+++ Text passage +++
There are a number of issues with this implementation, not least that EnumWritables are surprisingly inefficient. However such improvements will be discussed in a later article for those interested.

Reading LZ4 Data

One snag when creating this app was the serialisation format. A brief search will quickly show that, in terms of the standard Spark compression options, LZ4 is a clear winner for our use-case. It is splittable, has decent compression and is fast to read. However Hadoop’s usage of LZ4 is slightly complex to utilise.

LZ4 has a framed compression format or a block compression format. Most tools for reading LZ4 files such as unlz4 (which is available on most Linux systems) cannot read LZ4 files produced by the Hadoop Lz4Codec.

The cause of this complexity is this open Hadoop ticket: https://issues.apache.org/jira/browse/HADOOP-12990

Essentially, Hadoop hard-codes some context and thus does not provide the correct frame header you get from a normal LZ4 file. For example, if I take a Hadoop log which I’ve already decompressed from LZ4 and recompress it with the same 256K block size as Hadoop uses by default:

lz4 -B5 /mnt/e/application2.log

Examining the header, it looks like this:

This is the frame header. But looking at the same file compressed using LZ4 from Hadoop we see:

Note that Hadoop writes the block format directly.
+++ Dataset entries +++
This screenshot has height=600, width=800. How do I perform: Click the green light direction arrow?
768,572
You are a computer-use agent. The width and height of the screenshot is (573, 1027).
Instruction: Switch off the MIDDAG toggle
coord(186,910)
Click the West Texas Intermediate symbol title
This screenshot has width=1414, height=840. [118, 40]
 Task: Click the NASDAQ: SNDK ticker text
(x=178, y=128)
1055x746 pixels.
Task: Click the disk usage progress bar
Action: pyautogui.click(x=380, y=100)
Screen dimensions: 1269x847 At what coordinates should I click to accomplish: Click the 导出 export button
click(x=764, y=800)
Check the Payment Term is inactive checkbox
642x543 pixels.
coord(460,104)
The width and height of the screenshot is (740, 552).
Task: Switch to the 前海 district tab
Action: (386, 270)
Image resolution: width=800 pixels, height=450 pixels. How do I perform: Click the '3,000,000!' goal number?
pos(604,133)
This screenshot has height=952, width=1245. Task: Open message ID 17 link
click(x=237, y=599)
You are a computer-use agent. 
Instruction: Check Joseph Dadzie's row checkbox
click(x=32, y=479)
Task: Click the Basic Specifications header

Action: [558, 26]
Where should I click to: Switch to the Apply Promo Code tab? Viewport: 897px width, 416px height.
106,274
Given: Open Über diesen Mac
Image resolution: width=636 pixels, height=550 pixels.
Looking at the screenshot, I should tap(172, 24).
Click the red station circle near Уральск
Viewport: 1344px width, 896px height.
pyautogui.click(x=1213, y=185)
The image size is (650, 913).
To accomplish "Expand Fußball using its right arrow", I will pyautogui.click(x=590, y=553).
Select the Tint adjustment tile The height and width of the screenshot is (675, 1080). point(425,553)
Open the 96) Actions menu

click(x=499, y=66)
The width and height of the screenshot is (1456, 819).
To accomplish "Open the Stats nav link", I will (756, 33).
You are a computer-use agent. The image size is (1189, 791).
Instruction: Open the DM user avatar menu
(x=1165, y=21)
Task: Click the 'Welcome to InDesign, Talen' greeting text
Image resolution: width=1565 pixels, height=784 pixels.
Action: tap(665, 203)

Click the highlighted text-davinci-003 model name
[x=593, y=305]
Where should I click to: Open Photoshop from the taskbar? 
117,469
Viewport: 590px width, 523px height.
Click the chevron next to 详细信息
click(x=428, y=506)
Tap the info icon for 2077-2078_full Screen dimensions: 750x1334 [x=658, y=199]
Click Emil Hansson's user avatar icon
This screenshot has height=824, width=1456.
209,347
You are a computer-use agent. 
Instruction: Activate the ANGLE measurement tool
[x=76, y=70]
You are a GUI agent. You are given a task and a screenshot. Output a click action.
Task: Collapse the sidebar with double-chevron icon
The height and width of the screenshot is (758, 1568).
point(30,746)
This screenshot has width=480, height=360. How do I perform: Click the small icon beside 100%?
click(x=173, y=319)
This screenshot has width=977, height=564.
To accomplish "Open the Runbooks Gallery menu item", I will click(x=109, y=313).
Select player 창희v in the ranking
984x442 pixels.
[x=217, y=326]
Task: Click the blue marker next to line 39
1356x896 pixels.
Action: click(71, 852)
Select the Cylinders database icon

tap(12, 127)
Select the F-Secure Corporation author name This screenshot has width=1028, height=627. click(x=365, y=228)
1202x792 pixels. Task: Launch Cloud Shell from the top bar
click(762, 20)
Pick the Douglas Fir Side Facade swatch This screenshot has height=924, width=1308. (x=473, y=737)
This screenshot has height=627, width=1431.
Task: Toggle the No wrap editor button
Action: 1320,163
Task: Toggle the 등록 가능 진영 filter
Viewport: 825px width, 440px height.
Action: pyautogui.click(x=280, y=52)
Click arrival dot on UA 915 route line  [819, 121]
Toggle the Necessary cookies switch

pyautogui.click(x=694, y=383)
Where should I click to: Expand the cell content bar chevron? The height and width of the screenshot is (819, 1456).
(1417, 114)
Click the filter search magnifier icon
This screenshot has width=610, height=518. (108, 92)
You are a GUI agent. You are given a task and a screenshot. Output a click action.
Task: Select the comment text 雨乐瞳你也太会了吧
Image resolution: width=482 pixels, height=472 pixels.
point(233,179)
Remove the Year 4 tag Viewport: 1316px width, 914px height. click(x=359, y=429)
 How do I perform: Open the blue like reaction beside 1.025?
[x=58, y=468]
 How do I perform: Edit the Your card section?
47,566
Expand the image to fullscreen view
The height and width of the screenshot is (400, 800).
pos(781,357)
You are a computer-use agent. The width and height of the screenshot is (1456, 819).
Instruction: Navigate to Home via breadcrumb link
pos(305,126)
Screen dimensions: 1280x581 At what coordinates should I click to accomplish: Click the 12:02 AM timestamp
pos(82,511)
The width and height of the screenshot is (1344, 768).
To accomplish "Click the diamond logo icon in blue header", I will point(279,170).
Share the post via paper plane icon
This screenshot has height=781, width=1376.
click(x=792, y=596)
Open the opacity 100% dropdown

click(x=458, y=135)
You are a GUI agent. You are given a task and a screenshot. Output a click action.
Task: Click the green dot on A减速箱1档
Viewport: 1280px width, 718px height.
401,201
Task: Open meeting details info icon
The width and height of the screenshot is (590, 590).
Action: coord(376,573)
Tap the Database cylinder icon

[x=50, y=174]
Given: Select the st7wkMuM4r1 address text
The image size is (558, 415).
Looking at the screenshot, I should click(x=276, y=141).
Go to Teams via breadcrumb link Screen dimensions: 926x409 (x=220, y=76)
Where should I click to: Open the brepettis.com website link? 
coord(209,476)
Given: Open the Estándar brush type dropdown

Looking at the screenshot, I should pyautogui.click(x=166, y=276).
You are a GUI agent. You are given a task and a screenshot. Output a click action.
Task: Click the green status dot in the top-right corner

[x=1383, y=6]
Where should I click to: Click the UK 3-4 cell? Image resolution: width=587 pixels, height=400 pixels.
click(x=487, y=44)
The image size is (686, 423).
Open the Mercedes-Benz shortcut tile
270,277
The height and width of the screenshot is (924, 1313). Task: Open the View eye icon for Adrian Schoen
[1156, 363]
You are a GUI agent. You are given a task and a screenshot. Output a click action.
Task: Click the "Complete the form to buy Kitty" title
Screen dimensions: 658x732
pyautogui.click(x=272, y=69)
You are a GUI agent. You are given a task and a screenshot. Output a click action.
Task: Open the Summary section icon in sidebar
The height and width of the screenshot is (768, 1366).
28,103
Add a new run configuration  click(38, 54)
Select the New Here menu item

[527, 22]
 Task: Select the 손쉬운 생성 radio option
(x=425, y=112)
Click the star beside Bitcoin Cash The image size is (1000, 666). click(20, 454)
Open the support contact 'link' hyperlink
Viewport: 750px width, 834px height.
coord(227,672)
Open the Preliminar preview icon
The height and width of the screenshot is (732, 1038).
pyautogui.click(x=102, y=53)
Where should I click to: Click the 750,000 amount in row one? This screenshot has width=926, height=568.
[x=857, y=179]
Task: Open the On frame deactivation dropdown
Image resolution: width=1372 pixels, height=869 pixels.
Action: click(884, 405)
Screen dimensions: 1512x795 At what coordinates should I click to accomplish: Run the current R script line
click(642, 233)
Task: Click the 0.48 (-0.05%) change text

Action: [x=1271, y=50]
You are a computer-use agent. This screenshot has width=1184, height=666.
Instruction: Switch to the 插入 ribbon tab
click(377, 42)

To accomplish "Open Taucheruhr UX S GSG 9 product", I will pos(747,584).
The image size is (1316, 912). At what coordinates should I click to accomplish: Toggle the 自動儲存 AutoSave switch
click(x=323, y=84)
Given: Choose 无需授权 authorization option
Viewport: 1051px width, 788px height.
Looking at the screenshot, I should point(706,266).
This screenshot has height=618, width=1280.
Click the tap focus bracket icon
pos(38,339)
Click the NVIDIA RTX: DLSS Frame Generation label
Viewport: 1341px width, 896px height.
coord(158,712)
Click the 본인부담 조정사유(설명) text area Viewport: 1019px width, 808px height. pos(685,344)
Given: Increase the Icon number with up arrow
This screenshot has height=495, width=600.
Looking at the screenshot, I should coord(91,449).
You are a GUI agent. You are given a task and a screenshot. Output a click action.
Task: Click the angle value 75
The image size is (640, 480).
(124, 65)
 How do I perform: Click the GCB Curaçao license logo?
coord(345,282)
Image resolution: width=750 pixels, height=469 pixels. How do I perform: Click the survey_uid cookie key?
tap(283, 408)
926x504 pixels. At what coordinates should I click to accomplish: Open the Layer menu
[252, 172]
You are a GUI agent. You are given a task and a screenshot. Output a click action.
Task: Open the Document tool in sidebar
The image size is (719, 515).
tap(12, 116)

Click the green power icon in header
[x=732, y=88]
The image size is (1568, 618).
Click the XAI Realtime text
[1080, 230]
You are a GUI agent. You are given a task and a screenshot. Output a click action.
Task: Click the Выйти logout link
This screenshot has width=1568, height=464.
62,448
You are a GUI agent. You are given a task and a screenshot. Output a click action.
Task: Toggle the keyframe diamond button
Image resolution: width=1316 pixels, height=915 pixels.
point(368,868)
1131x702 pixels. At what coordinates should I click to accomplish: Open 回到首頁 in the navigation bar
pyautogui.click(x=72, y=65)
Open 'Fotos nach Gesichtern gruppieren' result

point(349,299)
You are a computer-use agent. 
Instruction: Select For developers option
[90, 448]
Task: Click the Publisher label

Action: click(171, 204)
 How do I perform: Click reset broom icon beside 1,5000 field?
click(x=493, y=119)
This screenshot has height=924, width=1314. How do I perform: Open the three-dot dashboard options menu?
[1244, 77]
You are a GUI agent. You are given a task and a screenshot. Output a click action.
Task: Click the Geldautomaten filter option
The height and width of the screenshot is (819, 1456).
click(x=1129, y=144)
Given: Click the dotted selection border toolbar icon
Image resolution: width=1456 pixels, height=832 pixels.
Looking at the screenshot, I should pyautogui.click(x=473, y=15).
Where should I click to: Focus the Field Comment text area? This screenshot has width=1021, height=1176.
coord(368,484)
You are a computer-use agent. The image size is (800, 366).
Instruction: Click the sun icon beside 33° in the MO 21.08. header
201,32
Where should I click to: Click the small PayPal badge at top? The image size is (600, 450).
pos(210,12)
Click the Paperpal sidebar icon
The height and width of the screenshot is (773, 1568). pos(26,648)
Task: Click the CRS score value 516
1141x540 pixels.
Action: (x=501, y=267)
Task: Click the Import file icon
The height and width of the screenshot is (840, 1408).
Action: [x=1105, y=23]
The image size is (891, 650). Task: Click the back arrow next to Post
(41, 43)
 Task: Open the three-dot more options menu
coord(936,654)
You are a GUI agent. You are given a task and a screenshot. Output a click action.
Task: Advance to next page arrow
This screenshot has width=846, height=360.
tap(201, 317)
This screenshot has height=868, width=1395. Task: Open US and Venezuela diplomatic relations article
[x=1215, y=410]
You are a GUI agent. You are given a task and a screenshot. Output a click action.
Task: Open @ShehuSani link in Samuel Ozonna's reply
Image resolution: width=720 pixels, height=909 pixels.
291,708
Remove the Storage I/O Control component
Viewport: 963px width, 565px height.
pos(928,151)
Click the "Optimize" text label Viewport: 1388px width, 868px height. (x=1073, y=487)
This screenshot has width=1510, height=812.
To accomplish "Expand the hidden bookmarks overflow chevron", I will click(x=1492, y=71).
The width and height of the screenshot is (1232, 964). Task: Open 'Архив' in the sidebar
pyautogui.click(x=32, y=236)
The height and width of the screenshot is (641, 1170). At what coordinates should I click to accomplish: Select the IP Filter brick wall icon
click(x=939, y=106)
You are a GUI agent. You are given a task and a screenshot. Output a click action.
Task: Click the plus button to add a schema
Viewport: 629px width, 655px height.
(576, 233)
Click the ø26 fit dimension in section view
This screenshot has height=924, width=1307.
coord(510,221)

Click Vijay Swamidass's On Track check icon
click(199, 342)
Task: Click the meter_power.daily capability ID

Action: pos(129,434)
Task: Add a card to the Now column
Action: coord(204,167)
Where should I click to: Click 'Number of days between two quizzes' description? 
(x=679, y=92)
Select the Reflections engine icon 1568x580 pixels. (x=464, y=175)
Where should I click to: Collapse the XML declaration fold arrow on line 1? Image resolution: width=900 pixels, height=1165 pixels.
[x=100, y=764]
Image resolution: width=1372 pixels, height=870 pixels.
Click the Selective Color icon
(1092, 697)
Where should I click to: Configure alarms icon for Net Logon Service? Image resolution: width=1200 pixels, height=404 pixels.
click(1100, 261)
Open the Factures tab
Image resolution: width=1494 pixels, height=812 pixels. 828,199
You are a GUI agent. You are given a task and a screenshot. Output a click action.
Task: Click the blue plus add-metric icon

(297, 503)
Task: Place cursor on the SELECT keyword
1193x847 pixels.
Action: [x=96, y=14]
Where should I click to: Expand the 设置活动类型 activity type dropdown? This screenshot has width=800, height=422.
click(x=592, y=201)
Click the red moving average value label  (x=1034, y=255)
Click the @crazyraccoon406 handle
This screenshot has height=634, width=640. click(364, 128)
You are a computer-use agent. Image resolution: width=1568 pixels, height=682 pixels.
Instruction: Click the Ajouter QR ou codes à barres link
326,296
+++
**Directions:**
- A) Copy the records word for word, from their first line through the line containing "click(x=237, y=599)".
- B) Continue the passage on reading Hadoop's LZ4 data from its last sentence.
The passage on reading Hadoop's LZ4 data and the records are unrelated.

**Expected outputs:**
- A)
This screenshot has height=600, width=800. How do I perform: Click the green light direction arrow?
768,572
You are a computer-use agent. The width and height of the screenshot is (573, 1027).
Instruction: Switch off the MIDDAG toggle
coord(186,910)
Click the West Texas Intermediate symbol title
This screenshot has width=1414, height=840. [118, 40]
 Task: Click the NASDAQ: SNDK ticker text
(x=178, y=128)
1055x746 pixels.
Task: Click the disk usage progress bar
Action: pyautogui.click(x=380, y=100)
Screen dimensions: 1269x847 At what coordinates should I click to accomplish: Click the 导出 export button
click(x=764, y=800)
Check the Payment Term is inactive checkbox
642x543 pixels.
coord(460,104)
The width and height of the screenshot is (740, 552).
Task: Switch to the 前海 district tab
Action: (386, 270)
Image resolution: width=800 pixels, height=450 pixels. How do I perform: Click the '3,000,000!' goal number?
pos(604,133)
This screenshot has height=952, width=1245. Task: Open message ID 17 link
click(x=237, y=599)

- B)
As such you either need to use the LZ4BlockInputStream from lz4-java or simply use the Hadoop LZ4 Codec directly.

/**
 * Decompress an LZ4 Block compressed stream using lz4-java
 */
public InputStream transformLz4Java(InputStream inputStream) throws IOException {
    return new LZ4BlockInputStream(inputStream, LZ4Factory.fastestInstance().fastDecompressor());
}

// -------------------------------------------------------------------- //

private static final Configuration HDFS_CONF = new Configuration(true);

static {
    System.load("C:/ProgramData/Hadoop/bin/hadoop.dll");
    System.load("C:/ProgramData/Hadoop/bin/hdfs.dll");
    System.setProperty("HADOOP_COMMON_LIB_NATIVE_DIR", "C:/ProgramData/Hadoop/lib");
    System.setProperty("HADOOP_OPTS", "-Djava.library.path=C:/ProgramData/Hadoop/lib");
}

/**
 * Decompress an LZ4 Block compressed stream using Hadoop native lib
 */
public CompressionInputStream transformHadoopLib(InputStream inputStream) throws IOException {
    Lz4Codec lz4Codec = new Lz4Codec();
    lz4Codec.setConf(HDFS_CONF);
    Decompressor d = lz4Codec.createDecompressor();
    return lz4Codec.createInputStream(inputStream, d);
}

The Batch Importer

Creating your own version of the CSVImporter is not hard. You can essentially copy it, only switching out the InputIterables. As you can see from the code below, there are plenty of dials to tune and details specific to our use case have been redacted.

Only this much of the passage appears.